年金事務所の職員から「実給料よりも低い標準報酬月額で申告すれば良い」とアドバイスされた
◯事案の概要
年金事務所の職員から「実給料よりも低い標準報酬月額で申告すれば良い」とアドバイスされ、それに従っていたが、従業員からの請求によって「厚生年金保険届出等に掛かるご照会(協力依頼)」という書面が年金事務所から届いている。このときに最適な対応策は何か
◯相談内容
退職した従業員からの請求で、「厚生年金保険届出等に掛かるご照会(協力依頼)」が年金事務所から来ています。約5年分、当時の給料と標準報酬月額が相違しているため、その記録の訂正を本人から求められています。
会社の事情としては、以前経営が悪化したときに、先代の社長が年金事務所の職員から「実給料よりも低い標準報酬月額で申告すれば良い」とアドバイスされ、従った経緯があるそうですが、助言した人間の名前は忘れてしまったようです。

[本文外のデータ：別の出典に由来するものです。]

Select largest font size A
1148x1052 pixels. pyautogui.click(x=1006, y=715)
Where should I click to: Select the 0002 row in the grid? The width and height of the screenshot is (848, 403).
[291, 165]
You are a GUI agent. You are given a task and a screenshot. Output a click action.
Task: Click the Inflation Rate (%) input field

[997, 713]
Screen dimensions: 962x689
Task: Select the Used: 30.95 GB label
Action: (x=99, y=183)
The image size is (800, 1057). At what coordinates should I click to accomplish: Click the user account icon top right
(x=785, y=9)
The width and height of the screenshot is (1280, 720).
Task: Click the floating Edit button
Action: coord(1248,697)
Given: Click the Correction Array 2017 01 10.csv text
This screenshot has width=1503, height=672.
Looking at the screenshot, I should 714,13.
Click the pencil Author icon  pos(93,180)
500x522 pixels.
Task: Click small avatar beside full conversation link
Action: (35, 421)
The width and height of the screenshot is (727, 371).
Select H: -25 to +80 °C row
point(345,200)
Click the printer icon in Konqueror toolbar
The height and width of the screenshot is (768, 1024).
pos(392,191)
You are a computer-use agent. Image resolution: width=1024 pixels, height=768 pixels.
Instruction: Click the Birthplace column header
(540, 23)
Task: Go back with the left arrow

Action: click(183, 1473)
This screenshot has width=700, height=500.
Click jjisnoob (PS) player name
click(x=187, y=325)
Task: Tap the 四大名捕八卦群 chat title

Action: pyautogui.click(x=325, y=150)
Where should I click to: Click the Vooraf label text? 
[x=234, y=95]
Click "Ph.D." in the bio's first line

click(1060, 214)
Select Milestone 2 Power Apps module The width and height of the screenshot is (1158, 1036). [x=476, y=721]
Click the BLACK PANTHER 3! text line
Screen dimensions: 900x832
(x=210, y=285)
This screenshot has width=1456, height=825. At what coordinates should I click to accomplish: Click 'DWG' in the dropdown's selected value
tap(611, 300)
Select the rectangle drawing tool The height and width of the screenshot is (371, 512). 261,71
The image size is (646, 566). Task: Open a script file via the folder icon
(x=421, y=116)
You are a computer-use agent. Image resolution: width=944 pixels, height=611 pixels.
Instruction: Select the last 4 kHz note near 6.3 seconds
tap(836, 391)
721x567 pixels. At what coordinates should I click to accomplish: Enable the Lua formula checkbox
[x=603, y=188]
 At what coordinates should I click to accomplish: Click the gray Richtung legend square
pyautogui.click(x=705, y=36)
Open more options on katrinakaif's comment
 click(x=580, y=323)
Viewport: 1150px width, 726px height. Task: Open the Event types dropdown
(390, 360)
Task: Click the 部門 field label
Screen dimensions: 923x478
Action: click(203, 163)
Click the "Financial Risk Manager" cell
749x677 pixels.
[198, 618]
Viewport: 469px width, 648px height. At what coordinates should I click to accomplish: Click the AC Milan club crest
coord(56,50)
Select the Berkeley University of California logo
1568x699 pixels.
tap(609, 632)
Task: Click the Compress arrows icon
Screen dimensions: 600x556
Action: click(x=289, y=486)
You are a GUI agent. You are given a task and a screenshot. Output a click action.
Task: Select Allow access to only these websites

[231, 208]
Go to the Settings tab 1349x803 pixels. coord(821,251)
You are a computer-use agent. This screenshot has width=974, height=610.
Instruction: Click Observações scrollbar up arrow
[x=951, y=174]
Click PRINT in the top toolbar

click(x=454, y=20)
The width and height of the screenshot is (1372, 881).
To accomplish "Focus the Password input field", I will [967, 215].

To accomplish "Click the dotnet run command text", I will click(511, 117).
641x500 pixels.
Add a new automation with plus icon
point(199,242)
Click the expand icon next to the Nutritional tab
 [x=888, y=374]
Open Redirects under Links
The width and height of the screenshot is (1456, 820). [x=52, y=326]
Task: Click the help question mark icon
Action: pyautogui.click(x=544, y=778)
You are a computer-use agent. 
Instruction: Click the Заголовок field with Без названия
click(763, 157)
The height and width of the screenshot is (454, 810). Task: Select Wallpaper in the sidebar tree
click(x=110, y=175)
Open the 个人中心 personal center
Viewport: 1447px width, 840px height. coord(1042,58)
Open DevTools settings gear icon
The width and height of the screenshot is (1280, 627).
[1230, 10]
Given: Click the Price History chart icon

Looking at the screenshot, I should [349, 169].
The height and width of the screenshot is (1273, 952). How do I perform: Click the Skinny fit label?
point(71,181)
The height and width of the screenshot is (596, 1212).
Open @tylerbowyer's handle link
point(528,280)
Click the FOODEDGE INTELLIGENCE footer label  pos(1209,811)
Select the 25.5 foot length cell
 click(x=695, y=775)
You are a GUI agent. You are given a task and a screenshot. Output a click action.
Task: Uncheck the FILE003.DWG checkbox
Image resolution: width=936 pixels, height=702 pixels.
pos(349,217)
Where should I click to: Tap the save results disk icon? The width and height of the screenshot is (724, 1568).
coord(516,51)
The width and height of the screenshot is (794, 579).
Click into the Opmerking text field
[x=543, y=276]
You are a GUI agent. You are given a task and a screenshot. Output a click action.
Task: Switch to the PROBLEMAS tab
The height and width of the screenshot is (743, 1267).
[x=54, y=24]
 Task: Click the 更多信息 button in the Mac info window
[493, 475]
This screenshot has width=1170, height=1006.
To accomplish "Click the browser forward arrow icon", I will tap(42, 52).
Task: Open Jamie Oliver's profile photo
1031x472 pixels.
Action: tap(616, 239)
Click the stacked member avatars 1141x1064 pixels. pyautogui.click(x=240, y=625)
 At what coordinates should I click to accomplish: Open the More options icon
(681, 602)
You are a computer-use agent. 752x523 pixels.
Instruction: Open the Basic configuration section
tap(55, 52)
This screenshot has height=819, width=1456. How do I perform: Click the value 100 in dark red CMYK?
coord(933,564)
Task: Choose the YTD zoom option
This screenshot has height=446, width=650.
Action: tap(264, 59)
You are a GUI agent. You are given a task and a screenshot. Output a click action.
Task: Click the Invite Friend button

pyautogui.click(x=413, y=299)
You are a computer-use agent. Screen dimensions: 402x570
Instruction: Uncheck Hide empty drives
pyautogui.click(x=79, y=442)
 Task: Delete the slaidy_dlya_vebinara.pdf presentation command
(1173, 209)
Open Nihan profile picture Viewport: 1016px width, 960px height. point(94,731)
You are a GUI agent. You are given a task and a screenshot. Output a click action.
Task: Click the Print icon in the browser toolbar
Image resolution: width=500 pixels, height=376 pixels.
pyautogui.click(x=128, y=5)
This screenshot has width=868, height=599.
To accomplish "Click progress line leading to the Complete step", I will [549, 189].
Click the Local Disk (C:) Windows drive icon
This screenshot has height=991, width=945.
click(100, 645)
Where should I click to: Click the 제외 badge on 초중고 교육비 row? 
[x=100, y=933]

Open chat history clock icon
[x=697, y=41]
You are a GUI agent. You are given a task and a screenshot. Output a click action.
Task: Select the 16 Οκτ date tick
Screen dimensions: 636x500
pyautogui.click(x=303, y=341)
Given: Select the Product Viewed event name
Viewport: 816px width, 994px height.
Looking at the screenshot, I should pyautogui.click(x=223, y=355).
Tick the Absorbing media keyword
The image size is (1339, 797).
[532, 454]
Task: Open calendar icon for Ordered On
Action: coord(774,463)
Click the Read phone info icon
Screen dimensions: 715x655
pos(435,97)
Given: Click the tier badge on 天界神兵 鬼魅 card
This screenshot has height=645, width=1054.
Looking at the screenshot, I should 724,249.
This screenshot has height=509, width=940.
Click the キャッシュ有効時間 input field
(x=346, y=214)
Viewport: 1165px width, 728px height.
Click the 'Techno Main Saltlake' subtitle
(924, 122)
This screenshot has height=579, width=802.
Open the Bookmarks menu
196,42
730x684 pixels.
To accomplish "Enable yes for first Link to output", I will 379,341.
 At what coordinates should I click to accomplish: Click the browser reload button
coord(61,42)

あくまで会社側から立った意見ですが、協力依頼の程度でもありますし、「賃金台帳、源泉徴収簿等、請求された資料の法的保存期間が経過しているため、破棄してしまい資料のご提供ができません」という言い方をしたらどうかと思いますが、いかがでしょうか。
協力依頼との記載なので放置するというのも手かもしれませんが、その協力依頼の法的強制力が、調べても加減がわかりかねるところがあります。